**ARTICLE:**
------------------------------------------------------------------------
HistoryWine

Champagne Charlie is my Name – at least it was before Macron’s no-deal Brexit

By December 14, 2020 No Comments

There’s a Storm Brewing

Storm clouds are gathering over our garden and I’m stuck indoors with a To Do list which includes buying champagne for Christmas. A nice problem you might think.

But storm clouds are gathering inside too.  As President Emmanuel Macron indulges in the French sport of Brit Bashing again. This time punishing us for leaving the European Union and making a no-deal Brexit the most likely scenario for 2021. My first, and maybe final, reaction is to say two can play at that!

Giving up champagne though, which as far as I’m concerned was practically invented by the British, could be a case of cutting my nose off to spite my face.

It’s become a family tradition of ours to stock up on our favourite fizz. Made by Stephane Breton, it’s the house champagne at D.Byrne & Co, the famous Clitheroe wine merchants.
------------------------------------------------------------------------
**AVAILABLE DATA:**
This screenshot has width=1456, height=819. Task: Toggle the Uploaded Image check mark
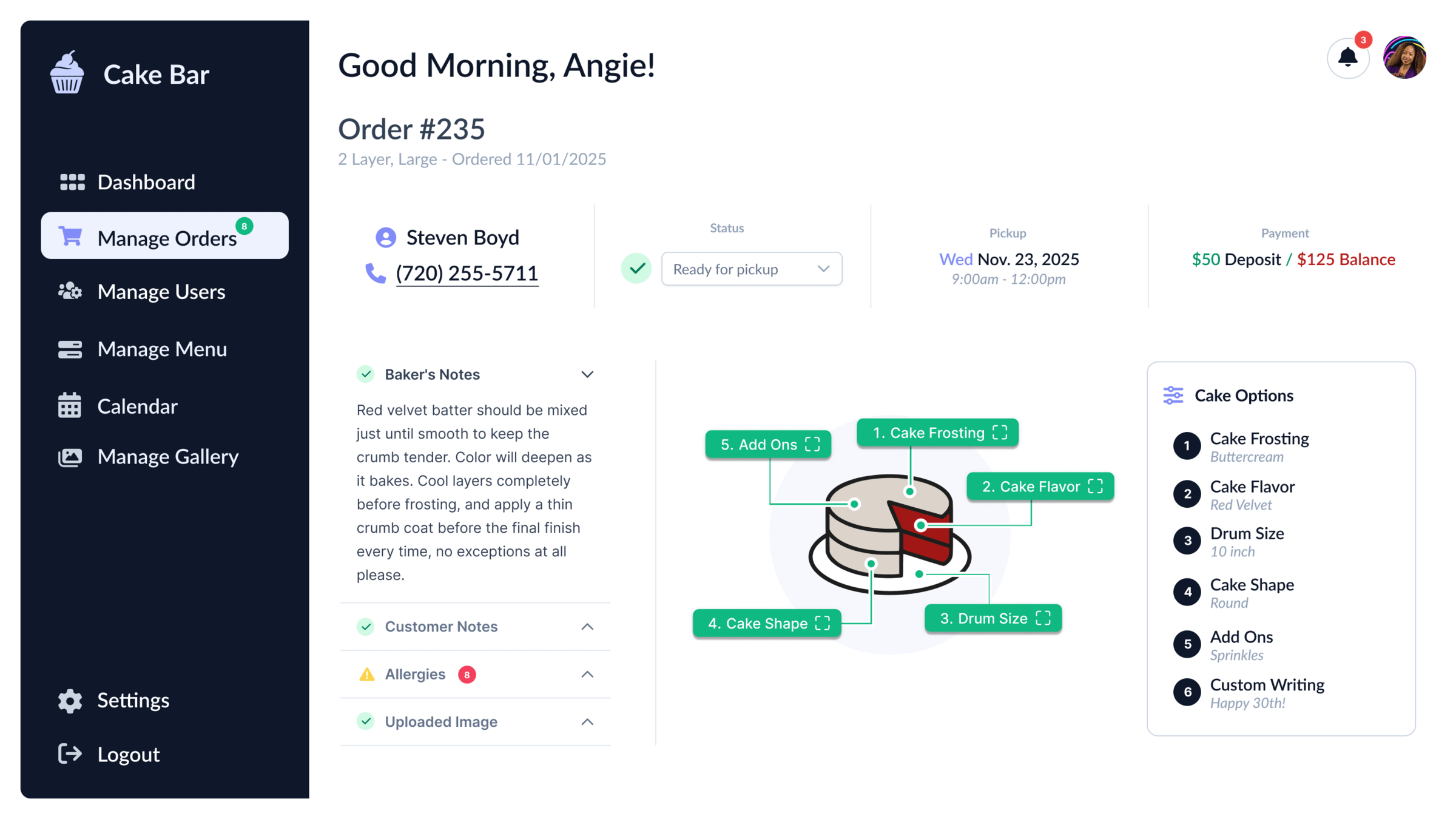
------------------------------------------------------------------------
**REQUIRED TASKS:**
A. In the post about champagne and Brexit, why does the writer say that giving up champagne could be a case of cutting their nose off to spite their face?
B. Could you rewrite the champagne and Brexit post, starting with "There’s a Storm" and going on through "spite my face.", with "To Do list" changed to "checklist"?
C. How might the post about champagne and Brexit go on from its final line?

**SET OF ANSWERS:**
A. Giving up champagne would be a way to hit back at France, but the writer believes champagne was practically invented by the British. Refusing it would therefore hurt the writer rather than the French.

B.
There’s a Storm Brewing

Storm clouds are gathering over our garden and I’m stuck indoors with a checklist which includes buying champagne for Christmas. A nice problem you might think.

But storm clouds are gathering inside too.  As President Emmanuel Macron indulges in the French sport of Brit Bashing again. This time punishing us for leaving the European Union and making a no-deal Brexit the most likely scenario for 2021. My first, and maybe final, reaction is to say two can play at that!

Giving up champagne though, which as far as I’m concerned was practically invented by the British, could be a case of cutting my nose off to spite my face.

C.
Champagne – a British Invention?

So let’s explore the claim that champagne is British and so “how dare they”. Plus, if the French want to be so spiteful, what alternatives can be sourced from outside the EU?

Contrary to popular belief, champagne, as we now know it, was not invented by the French monk Dom Perignon. The problem that Dom Perignon was trying to solve was how to ensure that the wine from the Champenois remained both white and still. Exactly how the French of the day preferred it.

Winemakers in the region routinely lost vast quantities of their produce due to a second fermentation. This fermentation blew open and smashed the relatively weak French glass bottles. This happened when cold weather stopped the first fermentation before it killed all the yeast in the bottle. Subsequent warm weather restarted the fermentation and boom! Corks would fly and bottles broke.

As is the case now, the largest export market for wines from the Champagne region in the 17th and 18th Century was Britain. Although it’s unlikely to have made its way to the Old Vicarage at that time! Much of this wine was left on the London Docks getting cold. This led to many of us Brits experiencing our still wine with a bit of fizz. And it turns out we grew rather fond of these serendipitous bubbles.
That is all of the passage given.